Because the United States is so big, I will focus mainly on the Great Plains region, where I have done the bulk of my teaching and coaching.
I think coaches and players here struggle with the transitional moments, but also players reading the game in general.
It has got a little bit better because of how much soccer is on TV. But I think the challenge for some of the kids that I work with is: do they watch?
As the state director, I come in and do clinics. Kids don’t even know the World Cup was this past winter, or don’t realize sometimes we have a professional men’s soccer team in Nebraska, or the closest women’s professional soccer team is down in Kansas City.
I ask, "Have you ever seen their games?", "Who’s their best player?". I try to ask those questions to engage them in watching, because you can shorten the curve on reading the game by watching the game.
But where we really struggle is with the creative player, the player that’s really special. I think part of it is because we have such structured environments for play.
Every time a player has a ball, they have to be with a coach. They have to be at practice. It has to be because your parents signed you up for it.
I don’t know what the solution to that is. I have been a part of clubs that have tried to do free-soccer Fridays, where the kids just showed up and played.
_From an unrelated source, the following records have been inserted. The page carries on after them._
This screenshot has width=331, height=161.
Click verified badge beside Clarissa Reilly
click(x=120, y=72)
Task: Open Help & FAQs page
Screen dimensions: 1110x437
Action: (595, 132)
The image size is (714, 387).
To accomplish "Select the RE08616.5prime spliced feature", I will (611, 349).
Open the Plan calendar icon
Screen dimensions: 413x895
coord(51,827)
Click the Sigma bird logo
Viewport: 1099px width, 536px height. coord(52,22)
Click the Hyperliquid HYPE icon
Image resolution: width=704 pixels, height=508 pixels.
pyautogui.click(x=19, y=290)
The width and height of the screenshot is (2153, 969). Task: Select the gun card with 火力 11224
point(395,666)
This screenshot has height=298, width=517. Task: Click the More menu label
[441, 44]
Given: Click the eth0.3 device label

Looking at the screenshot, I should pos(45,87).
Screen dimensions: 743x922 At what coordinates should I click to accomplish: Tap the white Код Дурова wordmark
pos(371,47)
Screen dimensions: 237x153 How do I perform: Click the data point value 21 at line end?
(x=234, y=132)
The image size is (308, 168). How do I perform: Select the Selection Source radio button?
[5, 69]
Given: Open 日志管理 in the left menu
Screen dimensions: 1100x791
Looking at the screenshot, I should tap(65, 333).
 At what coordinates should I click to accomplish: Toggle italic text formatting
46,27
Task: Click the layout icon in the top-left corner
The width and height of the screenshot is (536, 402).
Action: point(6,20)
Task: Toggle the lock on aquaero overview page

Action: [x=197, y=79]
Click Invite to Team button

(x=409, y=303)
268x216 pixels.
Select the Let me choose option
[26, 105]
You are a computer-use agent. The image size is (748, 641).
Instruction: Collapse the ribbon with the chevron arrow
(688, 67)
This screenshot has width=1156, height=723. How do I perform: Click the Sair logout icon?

Vince Ganzburg, the national director of coaching education for United Soccer Coaches, has spent a lot of his career in high school coaching.
In the middle of practice, he will give the players 10 minutes to work on whatever they want, no coach-led stuff.
He might give them some activities to choose from, or some things to work on. But you choose, you start the activity, you work on what you want to work on.
We would set up some soccer tennis, or small-sided games, at the practice field, and if the players wanted to come early and play, they could.
"Creative players happen because they just try things out that they see on TV..."
The play-practice-play methodology by US Soccer is another one where you are trying to get players to show up and just let them play initially.
Don’t coach them. You can ask questions, and get them thinking about things, but you’re not trying to instruct them. You are not trying to put restrictions on them right away.
Just let them play, let them figure it out. I think creative players happen because they just try things out that they see on TV, when they are playing.
Our pickup sports culture is really dying out. Part of it is a reality, because of safety. It is not safe to just let your kid be at the park by themselves playing.
Can we create environments where maybe we can encourage that a little bit more? And also not punish them for mistakes, because I think that’s where we’re taking some of the creativity out of the game.